- **Exercise details**
Please answer these questions about the text on the early nuclear disarmament marches:
(a) Roughly how far from London was the Aldermarston weapons research establishment?
(b) How many days did each march last?
(c) On the third march, what did the writer's crew set up and look after at each overnight site?

- **Text extract**
Back in the mid 50’s of the last century (God that makes me feel old to say that – the last century indeed!), owing to my mother’s very left wing attitudes I attended the first meeting of what was to become the Campaign For Nuclear Disarmament (CND) in London, and became a fervent anti-nuclear activist – well, a moderately active one perhaps I should say.
At this meeting it was decided to adopt what has since become the universal Peace Sign, that upside down “Y” thing, and that as a form of protest, an annual march from Aldermarston Atomic Weapons Research Establishment which was about 80 km from London to London – or vice-verse – would take place.
I took part in the first three of these marches, which each took three days of gentle marching through the countryside, in the company of many thousands of other peaceniks and were actually very enjoyable to be honest. Lots of friendly people, lots of singing, happy songs, as well as the sort of dismal dirges more normally associated with such demonstrations of people’s will.
And it was quite fun marching in the company of such people as Bertrand Russell and Michael Foot as well.
Lady in Waiting to Queen Victoria and mountaineer:
A short diversion here, My maternal Grandmother who had been a member of the Communist party since about 1895 – at which time she was a Lady in Waiting to Queen Victoria – and who was a splendidly eccentric woman, once went on holiday to Crete with Bertrand Russell and together they both made the first recorded ascent of a large mountain there, which the locals renamed Mount Lilly in honour of my splendid Grandmother. So if you happen to visit Crete, check out Mount Lilly and think of Lily and Bertrand clambering up to the top of it – as unlikely as that sounds!
Back to the marching now:
On the third march, I was asked to help out with the organisation of it all – not as a serious planner, but as one of the crew who set up and looked after the portable toilets we used at each overnighting site – Oh the honour! The recognition!
So instead of walking all the way, I went in comparative luxury in a truck, and set up those dunnies each day… and then of course, the following morning, emptied them, dismantled them and set off to the next stopping point. It made a change from foot slogging all the way, and funnily enough I rather enjoyed being part of the organisation, no matter how humble my task happened to be.

- **Information supplied**
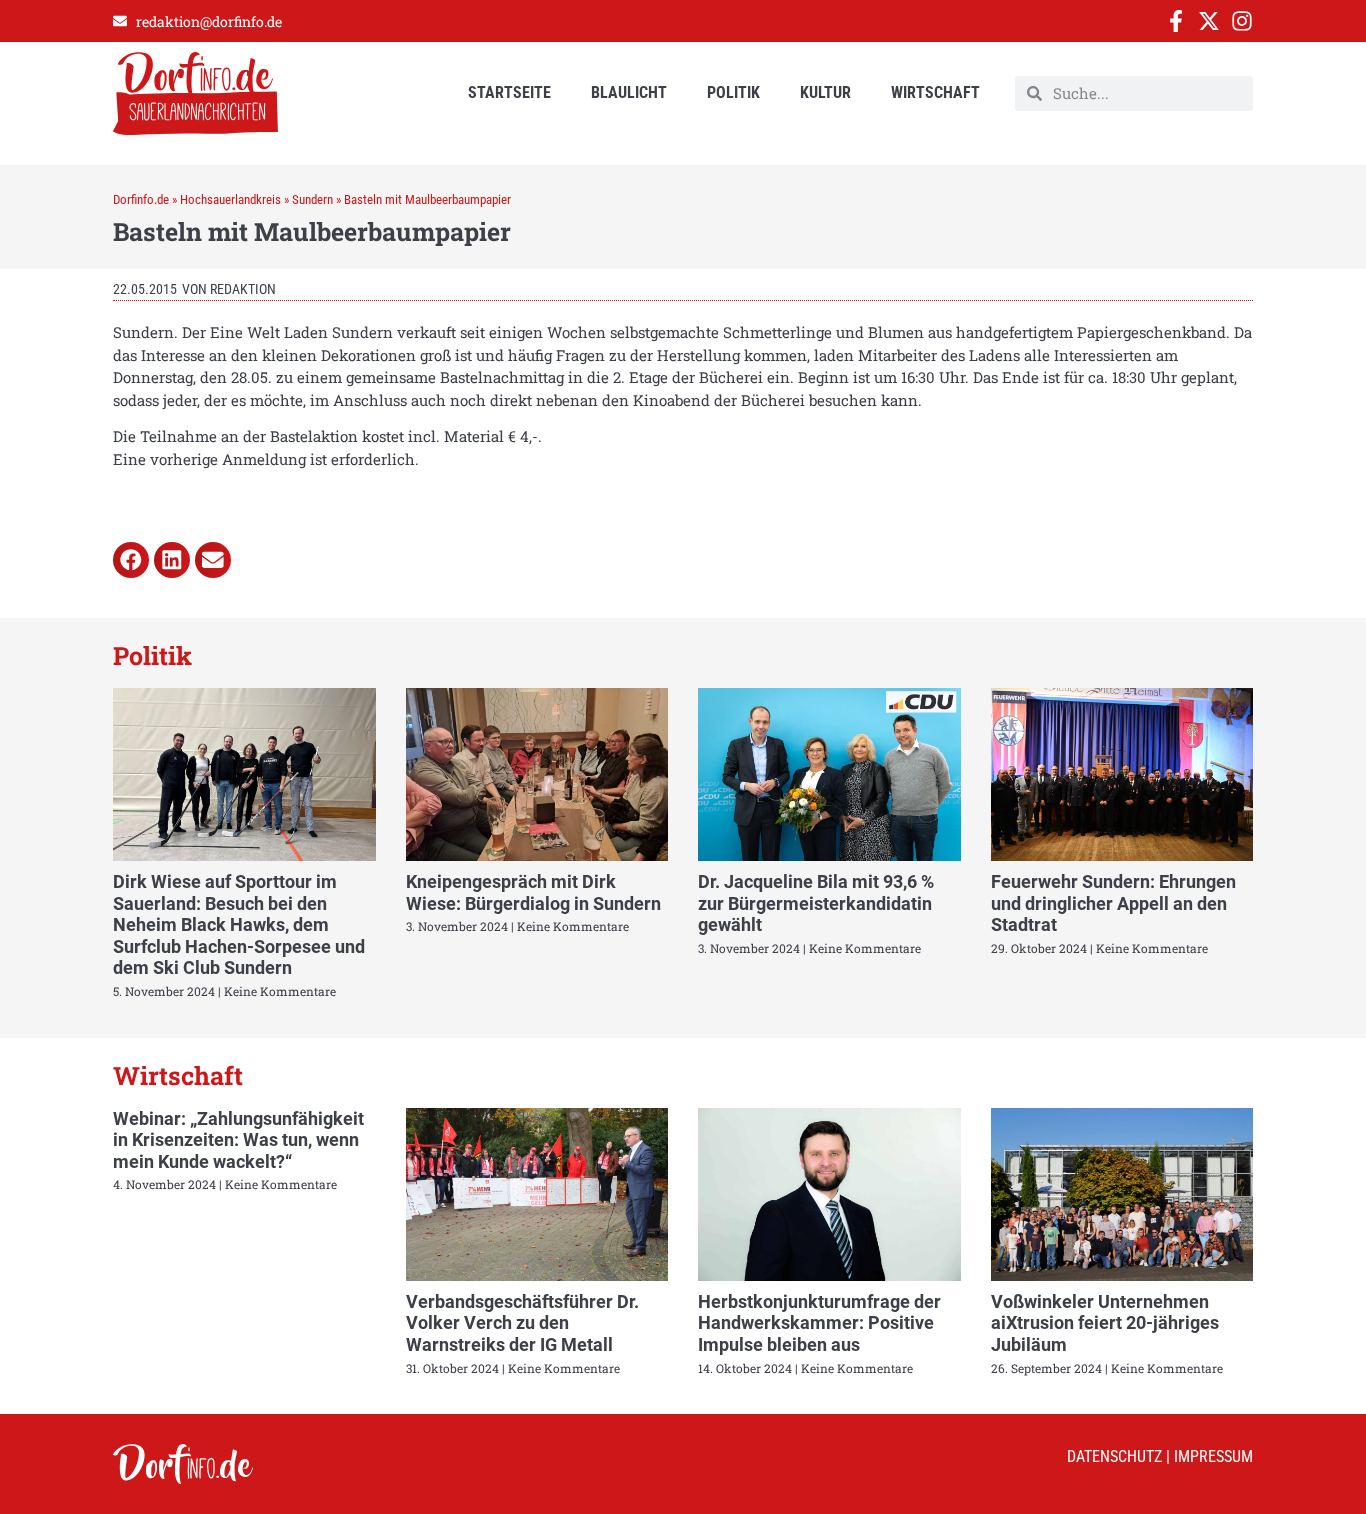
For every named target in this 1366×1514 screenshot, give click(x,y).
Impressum (1213, 1456)
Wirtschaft (935, 92)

- **Reply to the exercise**
(a) About 80 km.
(b) Three days.
(c) The portable toilets.